Work request — Each entry must be reproduced precisely as it stands.

Data to examine —
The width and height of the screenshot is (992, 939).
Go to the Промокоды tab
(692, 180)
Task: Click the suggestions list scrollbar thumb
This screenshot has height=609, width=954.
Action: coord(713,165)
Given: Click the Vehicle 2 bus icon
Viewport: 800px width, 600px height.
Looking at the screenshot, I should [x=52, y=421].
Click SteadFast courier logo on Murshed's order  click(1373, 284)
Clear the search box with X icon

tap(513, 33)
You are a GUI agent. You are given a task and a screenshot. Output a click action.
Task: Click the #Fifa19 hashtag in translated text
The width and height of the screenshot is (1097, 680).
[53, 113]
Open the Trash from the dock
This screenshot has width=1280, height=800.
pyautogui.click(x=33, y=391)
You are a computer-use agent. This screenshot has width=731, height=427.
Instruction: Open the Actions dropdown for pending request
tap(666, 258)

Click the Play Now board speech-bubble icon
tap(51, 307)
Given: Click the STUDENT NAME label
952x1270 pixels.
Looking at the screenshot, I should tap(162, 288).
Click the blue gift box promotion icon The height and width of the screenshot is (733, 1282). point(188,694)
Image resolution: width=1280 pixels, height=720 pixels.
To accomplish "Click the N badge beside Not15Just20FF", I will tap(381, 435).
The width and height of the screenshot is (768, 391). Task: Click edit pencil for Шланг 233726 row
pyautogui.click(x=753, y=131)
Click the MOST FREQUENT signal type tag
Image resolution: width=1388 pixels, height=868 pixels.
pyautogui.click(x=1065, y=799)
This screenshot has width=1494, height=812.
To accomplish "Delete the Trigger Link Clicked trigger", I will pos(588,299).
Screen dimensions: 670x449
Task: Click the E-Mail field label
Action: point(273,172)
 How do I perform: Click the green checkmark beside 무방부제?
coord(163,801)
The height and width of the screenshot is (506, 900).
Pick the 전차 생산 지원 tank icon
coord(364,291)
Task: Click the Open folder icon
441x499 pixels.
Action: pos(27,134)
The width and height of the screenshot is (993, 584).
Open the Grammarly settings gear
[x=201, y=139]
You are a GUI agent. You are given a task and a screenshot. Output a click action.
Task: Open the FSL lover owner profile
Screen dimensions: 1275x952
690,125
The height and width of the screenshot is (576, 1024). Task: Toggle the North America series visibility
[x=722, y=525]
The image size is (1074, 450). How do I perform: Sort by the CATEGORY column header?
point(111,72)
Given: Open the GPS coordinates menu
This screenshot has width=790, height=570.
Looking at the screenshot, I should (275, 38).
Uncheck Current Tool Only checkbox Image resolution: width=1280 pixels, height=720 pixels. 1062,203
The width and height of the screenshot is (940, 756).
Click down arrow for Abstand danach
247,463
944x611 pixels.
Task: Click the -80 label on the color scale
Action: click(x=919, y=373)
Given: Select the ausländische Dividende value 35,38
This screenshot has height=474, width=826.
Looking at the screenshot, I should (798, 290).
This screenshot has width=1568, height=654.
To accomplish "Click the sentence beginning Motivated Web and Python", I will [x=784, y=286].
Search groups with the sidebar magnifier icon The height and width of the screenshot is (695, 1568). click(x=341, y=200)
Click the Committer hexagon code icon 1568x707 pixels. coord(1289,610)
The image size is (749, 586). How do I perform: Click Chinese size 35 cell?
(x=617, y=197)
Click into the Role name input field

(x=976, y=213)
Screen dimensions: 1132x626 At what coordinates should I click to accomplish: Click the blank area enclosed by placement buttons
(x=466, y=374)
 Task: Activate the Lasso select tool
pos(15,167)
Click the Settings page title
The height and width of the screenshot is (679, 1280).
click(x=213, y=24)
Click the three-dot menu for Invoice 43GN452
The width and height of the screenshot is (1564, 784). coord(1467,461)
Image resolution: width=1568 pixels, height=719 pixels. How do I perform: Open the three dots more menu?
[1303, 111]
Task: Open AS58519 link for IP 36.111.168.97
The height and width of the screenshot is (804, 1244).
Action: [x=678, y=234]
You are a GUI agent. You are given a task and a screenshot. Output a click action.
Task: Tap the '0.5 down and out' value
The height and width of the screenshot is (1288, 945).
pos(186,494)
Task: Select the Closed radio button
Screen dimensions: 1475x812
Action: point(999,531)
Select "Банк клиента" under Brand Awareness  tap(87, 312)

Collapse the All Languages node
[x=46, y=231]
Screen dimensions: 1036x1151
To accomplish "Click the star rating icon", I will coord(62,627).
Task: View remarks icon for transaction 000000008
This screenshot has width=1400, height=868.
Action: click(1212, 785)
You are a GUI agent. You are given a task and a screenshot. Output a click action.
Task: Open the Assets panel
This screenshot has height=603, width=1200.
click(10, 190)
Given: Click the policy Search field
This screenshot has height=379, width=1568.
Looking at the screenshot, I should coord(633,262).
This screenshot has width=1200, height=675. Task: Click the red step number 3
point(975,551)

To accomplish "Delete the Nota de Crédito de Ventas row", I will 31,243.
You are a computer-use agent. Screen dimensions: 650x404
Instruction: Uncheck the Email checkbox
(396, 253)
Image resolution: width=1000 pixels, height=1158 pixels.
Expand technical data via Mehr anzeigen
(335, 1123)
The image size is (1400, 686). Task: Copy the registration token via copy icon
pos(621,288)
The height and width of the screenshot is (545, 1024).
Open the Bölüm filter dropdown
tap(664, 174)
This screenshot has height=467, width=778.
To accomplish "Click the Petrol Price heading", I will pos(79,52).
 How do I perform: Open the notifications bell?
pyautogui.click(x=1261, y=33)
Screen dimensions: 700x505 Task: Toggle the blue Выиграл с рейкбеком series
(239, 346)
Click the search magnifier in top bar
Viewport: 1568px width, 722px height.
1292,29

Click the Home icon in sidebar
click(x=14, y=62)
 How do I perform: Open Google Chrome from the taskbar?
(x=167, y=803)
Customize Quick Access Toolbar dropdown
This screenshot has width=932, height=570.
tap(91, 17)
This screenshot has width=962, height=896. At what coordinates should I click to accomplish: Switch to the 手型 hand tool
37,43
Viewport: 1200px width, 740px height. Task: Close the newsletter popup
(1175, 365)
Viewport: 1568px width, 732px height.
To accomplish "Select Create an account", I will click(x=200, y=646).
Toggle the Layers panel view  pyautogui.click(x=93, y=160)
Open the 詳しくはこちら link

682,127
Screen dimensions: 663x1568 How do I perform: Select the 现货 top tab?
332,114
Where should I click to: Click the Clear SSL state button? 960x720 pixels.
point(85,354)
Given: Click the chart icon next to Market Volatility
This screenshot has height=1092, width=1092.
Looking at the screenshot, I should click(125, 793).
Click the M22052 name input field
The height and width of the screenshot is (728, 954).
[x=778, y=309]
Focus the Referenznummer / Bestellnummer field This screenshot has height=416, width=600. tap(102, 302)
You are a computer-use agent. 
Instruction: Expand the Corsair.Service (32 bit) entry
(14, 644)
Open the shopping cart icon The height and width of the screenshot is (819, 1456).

Answer space —
The width and height of the screenshot is (992, 939).
Go to the Промокоды tab
(692, 180)
Task: Click the suggestions list scrollbar thumb
This screenshot has height=609, width=954.
Action: coord(713,165)
Given: Click the Vehicle 2 bus icon
Viewport: 800px width, 600px height.
Looking at the screenshot, I should [x=52, y=421].
Click SteadFast courier logo on Murshed's order  click(1373, 284)
Clear the search box with X icon

tap(513, 33)
You are a GUI agent. You are given a task and a screenshot. Output a click action.
Task: Click the #Fifa19 hashtag in translated text
The width and height of the screenshot is (1097, 680).
[53, 113]
Open the Trash from the dock
This screenshot has width=1280, height=800.
pyautogui.click(x=33, y=391)
You are a computer-use agent. This screenshot has width=731, height=427.
Instruction: Open the Actions dropdown for pending request
tap(666, 258)

Click the Play Now board speech-bubble icon
tap(51, 307)
Given: Click the STUDENT NAME label
952x1270 pixels.
Looking at the screenshot, I should tap(162, 288).
Click the blue gift box promotion icon The height and width of the screenshot is (733, 1282). point(188,694)
Image resolution: width=1280 pixels, height=720 pixels.
To accomplish "Click the N badge beside Not15Just20FF", I will tap(381, 435).
The width and height of the screenshot is (768, 391). Task: Click edit pencil for Шланг 233726 row
pyautogui.click(x=753, y=131)
Click the MOST FREQUENT signal type tag
Image resolution: width=1388 pixels, height=868 pixels.
pyautogui.click(x=1065, y=799)
This screenshot has width=1494, height=812.
To accomplish "Delete the Trigger Link Clicked trigger", I will pos(588,299).
Screen dimensions: 670x449
Task: Click the E-Mail field label
Action: point(273,172)
 How do I perform: Click the green checkmark beside 무방부제?
coord(163,801)
The height and width of the screenshot is (506, 900).
Pick the 전차 생산 지원 tank icon
coord(364,291)
Task: Click the Open folder icon
441x499 pixels.
Action: pos(27,134)
The width and height of the screenshot is (993, 584).
Open the Grammarly settings gear
[x=201, y=139]
You are a GUI agent. You are given a task and a screenshot. Output a click action.
Task: Open the FSL lover owner profile
Screen dimensions: 1275x952
690,125
The height and width of the screenshot is (576, 1024). Task: Toggle the North America series visibility
[x=722, y=525]
The image size is (1074, 450). How do I perform: Sort by the CATEGORY column header?
point(111,72)
Given: Open the GPS coordinates menu
This screenshot has width=790, height=570.
Looking at the screenshot, I should (275, 38).
Uncheck Current Tool Only checkbox Image resolution: width=1280 pixels, height=720 pixels. 1062,203
The width and height of the screenshot is (940, 756).
Click down arrow for Abstand danach
247,463
944x611 pixels.
Task: Click the -80 label on the color scale
Action: click(x=919, y=373)
Given: Select the ausländische Dividende value 35,38
This screenshot has height=474, width=826.
Looking at the screenshot, I should (798, 290).
This screenshot has width=1568, height=654.
To accomplish "Click the sentence beginning Motivated Web and Python", I will [x=784, y=286].
Search groups with the sidebar magnifier icon The height and width of the screenshot is (695, 1568). click(x=341, y=200)
Click the Committer hexagon code icon 1568x707 pixels. coord(1289,610)
The image size is (749, 586). How do I perform: Click Chinese size 35 cell?
(x=617, y=197)
Click into the Role name input field

(x=976, y=213)
Screen dimensions: 1132x626 At what coordinates should I click to accomplish: Click the blank area enclosed by placement buttons
(x=466, y=374)
 Task: Activate the Lasso select tool
pos(15,167)
Click the Settings page title
The height and width of the screenshot is (679, 1280).
click(x=213, y=24)
Click the three-dot menu for Invoice 43GN452
The width and height of the screenshot is (1564, 784). coord(1467,461)
Image resolution: width=1568 pixels, height=719 pixels. How do I perform: Open the three dots more menu?
[1303, 111]
Task: Open AS58519 link for IP 36.111.168.97
The height and width of the screenshot is (804, 1244).
Action: [x=678, y=234]
You are a GUI agent. You are given a task and a screenshot. Output a click action.
Task: Tap the '0.5 down and out' value
The height and width of the screenshot is (1288, 945).
pos(186,494)
Task: Select the Closed radio button
Screen dimensions: 1475x812
Action: point(999,531)
Select "Банк клиента" under Brand Awareness  tap(87, 312)

Collapse the All Languages node
[x=46, y=231]
Screen dimensions: 1036x1151
To accomplish "Click the star rating icon", I will coord(62,627).
Task: View remarks icon for transaction 000000008
This screenshot has width=1400, height=868.
Action: click(1212, 785)
You are a GUI agent. You are given a task and a screenshot. Output a click action.
Task: Open the Assets panel
This screenshot has height=603, width=1200.
click(10, 190)
Given: Click the policy Search field
This screenshot has height=379, width=1568.
Looking at the screenshot, I should coord(633,262).
This screenshot has width=1200, height=675. Task: Click the red step number 3
point(975,551)

To accomplish "Delete the Nota de Crédito de Ventas row", I will 31,243.
You are a computer-use agent. Screen dimensions: 650x404
Instruction: Uncheck the Email checkbox
(396, 253)
Image resolution: width=1000 pixels, height=1158 pixels.
Expand technical data via Mehr anzeigen
(335, 1123)
The image size is (1400, 686). Task: Copy the registration token via copy icon
pos(621,288)
The height and width of the screenshot is (545, 1024).
Open the Bölüm filter dropdown
tap(664, 174)
This screenshot has height=467, width=778.
To accomplish "Click the Petrol Price heading", I will pos(79,52).
 How do I perform: Open the notifications bell?
pyautogui.click(x=1261, y=33)
Screen dimensions: 700x505 Task: Toggle the blue Выиграл с рейкбеком series
(239, 346)
Click the search magnifier in top bar
Viewport: 1568px width, 722px height.
1292,29

Click the Home icon in sidebar
click(x=14, y=62)
 How do I perform: Open Google Chrome from the taskbar?
(x=167, y=803)
Customize Quick Access Toolbar dropdown
This screenshot has width=932, height=570.
tap(91, 17)
This screenshot has width=962, height=896. At what coordinates should I click to accomplish: Switch to the 手型 hand tool
37,43
Viewport: 1200px width, 740px height. Task: Close the newsletter popup
(1175, 365)
Viewport: 1568px width, 732px height.
To accomplish "Select Create an account", I will click(x=200, y=646).
Toggle the Layers panel view  pyautogui.click(x=93, y=160)
Open the 詳しくはこちら link

682,127
Screen dimensions: 663x1568 How do I perform: Select the 现货 top tab?
332,114
Where should I click to: Click the Clear SSL state button? 960x720 pixels.
point(85,354)
Given: Click the chart icon next to Market Volatility
This screenshot has height=1092, width=1092.
Looking at the screenshot, I should click(125, 793).
Click the M22052 name input field
The height and width of the screenshot is (728, 954).
[x=778, y=309]
Focus the Referenznummer / Bestellnummer field This screenshot has height=416, width=600. tap(102, 302)
You are a computer-use agent. 
Instruction: Expand the Corsair.Service (32 bit) entry
(14, 644)
Open the shopping cart icon The height and width of the screenshot is (819, 1456).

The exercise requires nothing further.